Novas tecnologias podem trazer consigo novas formas de praticar crimes conhecidos e até mesmos condutas que mereçam ser tipificadas como novos crimes. Compete ao legislador discernir quando é necessária nova tipificação, evitando prever o que está previsto. Ademais, é importante a um só tempo coibir a má utilização das TICs e promover seu salutar desenvolvimento e e aplicação. A repressão do mau comportamento não pode impor ao uso sóbrio, e comedido das tecnologias ônus que torne seu custo inviável.
O Brasil, de acordo com pesquisa realizada pelo McConnel International1, é classificado como um país parcialmente atualizado no que diz respeito à legislação em “cyber crimes”, crimes cometidos com o uso de TICs. Segundo a mesma pesquisa, falta à legislação brasileira tratar da Interceptação de dados, do Furto de Dados, da Interferência em Redes, da Disseminação de Vírus, da Falsificação vinculada a Computadores e da Fraude por meios eletrônicos. O presente substitutivo atende em grande medida a tais deficiências de nossa legislação. Note-se, porém, que a fraude por meios eletrônicos é criminalizada no Brasil, assim como o Furto, o Dano e outros crimes cometidos por meios eletrônicos, sem que seja necessário ou mesmo recomendável tipificá-los novamente.

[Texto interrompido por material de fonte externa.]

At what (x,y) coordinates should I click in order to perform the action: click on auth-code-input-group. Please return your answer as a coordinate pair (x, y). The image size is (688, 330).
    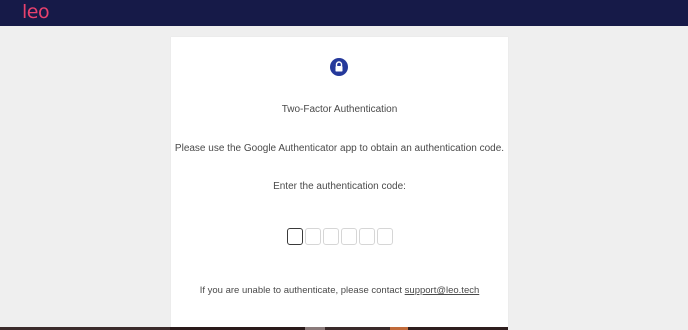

O Substitutivo apresentado pelo Senador Eduardo Azeredo aos Projetos de Lei do Senado (PLS) nº 076/00 e 137/00 e Projeto de Lei da Câmara nº 089/03 tem o mérito de trabalhar com a legislação vigente, alterando o Código Penal naquilo que é cabível ao invés de simplesmente compor um instrumento específico. Esta forma de tratar a matéria é adequada porque a legislação penal, ainda quando tipifica condutas relacionadas às tecnologias, não deixa de ser legislação penal. Não se trata de uma lei de tecnologia da informação, mas de uma lei penal.
Por esta razão, entende-se que a melhor prática legislativa alteraria o Código Penal em um projeto de lei e trataria outras questões em um projeto distinto. As disposições contidas nos art. 20ss do Substitutivo poderiam de forma mais adequada estar tratadas em novo projeto.